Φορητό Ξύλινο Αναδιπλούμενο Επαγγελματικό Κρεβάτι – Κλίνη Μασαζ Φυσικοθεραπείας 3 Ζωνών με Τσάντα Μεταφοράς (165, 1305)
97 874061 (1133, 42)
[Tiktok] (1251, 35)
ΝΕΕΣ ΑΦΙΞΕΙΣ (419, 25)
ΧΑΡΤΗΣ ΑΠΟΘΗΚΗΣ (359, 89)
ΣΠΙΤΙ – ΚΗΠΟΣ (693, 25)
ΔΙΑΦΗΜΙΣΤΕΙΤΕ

Problem to solve:
Restate the records word for word, keeping every line.

Answer to this exercise:
Φορητό Ξύλινο Αναδιπλούμενο Επαγγελματικό Κρεβάτι – Κλίνη Μασαζ Φυσικοθεραπείας 3 Ζωνών με Τσάντα Μεταφοράς (165, 1305)
97 874061 (1133, 42)
[Tiktok] (1251, 35)
ΝΕΕΣ ΑΦΙΞΕΙΣ (419, 25)
ΧΑΡΤΗΣ ΑΠΟΘΗΚΗΣ (359, 89)
ΣΠΙΤΙ – ΚΗΠΟΣ (693, 25)
ΔΙΑΦΗΜΙΣΤΕΙΤΕ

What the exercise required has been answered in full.